**Dataset excerpts**
____
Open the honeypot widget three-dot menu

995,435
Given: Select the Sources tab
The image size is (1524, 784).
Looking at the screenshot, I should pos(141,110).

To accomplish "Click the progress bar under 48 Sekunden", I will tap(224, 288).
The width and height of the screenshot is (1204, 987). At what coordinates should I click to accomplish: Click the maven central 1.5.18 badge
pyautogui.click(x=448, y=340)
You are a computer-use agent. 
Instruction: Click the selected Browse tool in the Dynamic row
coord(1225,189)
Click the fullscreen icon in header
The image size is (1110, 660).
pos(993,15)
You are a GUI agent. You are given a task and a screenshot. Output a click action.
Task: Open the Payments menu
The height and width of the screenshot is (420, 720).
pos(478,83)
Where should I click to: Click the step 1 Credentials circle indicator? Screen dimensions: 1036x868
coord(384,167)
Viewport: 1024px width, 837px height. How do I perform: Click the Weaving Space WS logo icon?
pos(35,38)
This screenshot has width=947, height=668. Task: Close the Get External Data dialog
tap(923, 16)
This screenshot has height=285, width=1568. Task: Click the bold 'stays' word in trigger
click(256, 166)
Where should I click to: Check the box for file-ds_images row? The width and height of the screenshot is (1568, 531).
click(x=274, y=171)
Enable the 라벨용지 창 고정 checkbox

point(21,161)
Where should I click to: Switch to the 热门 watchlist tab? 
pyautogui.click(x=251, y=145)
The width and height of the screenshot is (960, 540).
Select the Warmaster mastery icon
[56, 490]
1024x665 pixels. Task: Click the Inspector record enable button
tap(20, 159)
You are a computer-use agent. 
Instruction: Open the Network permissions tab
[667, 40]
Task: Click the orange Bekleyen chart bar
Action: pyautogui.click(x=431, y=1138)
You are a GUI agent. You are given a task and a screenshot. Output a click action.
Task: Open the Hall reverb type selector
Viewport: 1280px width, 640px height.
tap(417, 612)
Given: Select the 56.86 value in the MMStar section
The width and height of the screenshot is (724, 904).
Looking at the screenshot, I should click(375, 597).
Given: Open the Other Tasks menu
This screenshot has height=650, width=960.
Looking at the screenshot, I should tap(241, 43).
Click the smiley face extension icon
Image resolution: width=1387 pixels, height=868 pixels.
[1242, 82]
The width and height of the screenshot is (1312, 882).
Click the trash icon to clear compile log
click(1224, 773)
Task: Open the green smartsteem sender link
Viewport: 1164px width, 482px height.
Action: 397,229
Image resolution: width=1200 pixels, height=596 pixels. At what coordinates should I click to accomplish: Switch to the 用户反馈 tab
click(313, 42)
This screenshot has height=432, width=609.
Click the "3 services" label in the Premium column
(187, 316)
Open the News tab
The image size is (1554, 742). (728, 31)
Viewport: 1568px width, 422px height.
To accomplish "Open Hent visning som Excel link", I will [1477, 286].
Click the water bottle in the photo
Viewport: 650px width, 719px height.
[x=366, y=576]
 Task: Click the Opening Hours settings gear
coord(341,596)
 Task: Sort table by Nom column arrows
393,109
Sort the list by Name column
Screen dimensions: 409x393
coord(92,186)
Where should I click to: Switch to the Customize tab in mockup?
____
**What is asked**
Reproduce all of the material above word for word, keeping every line in its original order.

**Solution to the exercise**
Open the honeypot widget three-dot menu

995,435
Given: Select the Sources tab
The image size is (1524, 784).
Looking at the screenshot, I should pos(141,110).

To accomplish "Click the progress bar under 48 Sekunden", I will tap(224, 288).
The width and height of the screenshot is (1204, 987). At what coordinates should I click to accomplish: Click the maven central 1.5.18 badge
pyautogui.click(x=448, y=340)
You are a computer-use agent. 
Instruction: Click the selected Browse tool in the Dynamic row
coord(1225,189)
Click the fullscreen icon in header
The image size is (1110, 660).
pos(993,15)
You are a GUI agent. You are given a task and a screenshot. Output a click action.
Task: Open the Payments menu
The height and width of the screenshot is (420, 720).
pos(478,83)
Where should I click to: Click the step 1 Credentials circle indicator? Screen dimensions: 1036x868
coord(384,167)
Viewport: 1024px width, 837px height. How do I perform: Click the Weaving Space WS logo icon?
pos(35,38)
This screenshot has width=947, height=668. Task: Close the Get External Data dialog
tap(923, 16)
This screenshot has height=285, width=1568. Task: Click the bold 'stays' word in trigger
click(256, 166)
Where should I click to: Check the box for file-ds_images row? The width and height of the screenshot is (1568, 531).
click(x=274, y=171)
Enable the 라벨용지 창 고정 checkbox

point(21,161)
Where should I click to: Switch to the 热门 watchlist tab? 
pyautogui.click(x=251, y=145)
The width and height of the screenshot is (960, 540).
Select the Warmaster mastery icon
[56, 490]
1024x665 pixels. Task: Click the Inspector record enable button
tap(20, 159)
You are a computer-use agent. 
Instruction: Open the Network permissions tab
[667, 40]
Task: Click the orange Bekleyen chart bar
Action: pyautogui.click(x=431, y=1138)
You are a GUI agent. You are given a task and a screenshot. Output a click action.
Task: Open the Hall reverb type selector
Viewport: 1280px width, 640px height.
tap(417, 612)
Given: Select the 56.86 value in the MMStar section
The width and height of the screenshot is (724, 904).
Looking at the screenshot, I should click(375, 597).
Given: Open the Other Tasks menu
This screenshot has height=650, width=960.
Looking at the screenshot, I should tap(241, 43).
Click the smiley face extension icon
Image resolution: width=1387 pixels, height=868 pixels.
[1242, 82]
The width and height of the screenshot is (1312, 882).
Click the trash icon to clear compile log
click(1224, 773)
Task: Open the green smartsteem sender link
Viewport: 1164px width, 482px height.
Action: 397,229
Image resolution: width=1200 pixels, height=596 pixels. At what coordinates should I click to accomplish: Switch to the 用户反馈 tab
click(313, 42)
This screenshot has height=432, width=609.
Click the "3 services" label in the Premium column
(187, 316)
Open the News tab
The image size is (1554, 742). (728, 31)
Viewport: 1568px width, 422px height.
To accomplish "Open Hent visning som Excel link", I will [1477, 286].
Click the water bottle in the photo
Viewport: 650px width, 719px height.
[x=366, y=576]
 Task: Click the Opening Hours settings gear
coord(341,596)
 Task: Sort table by Nom column arrows
393,109
Sort the list by Name column
Screen dimensions: 409x393
coord(92,186)
Where should I click to: Switch to the Customize tab in mockup?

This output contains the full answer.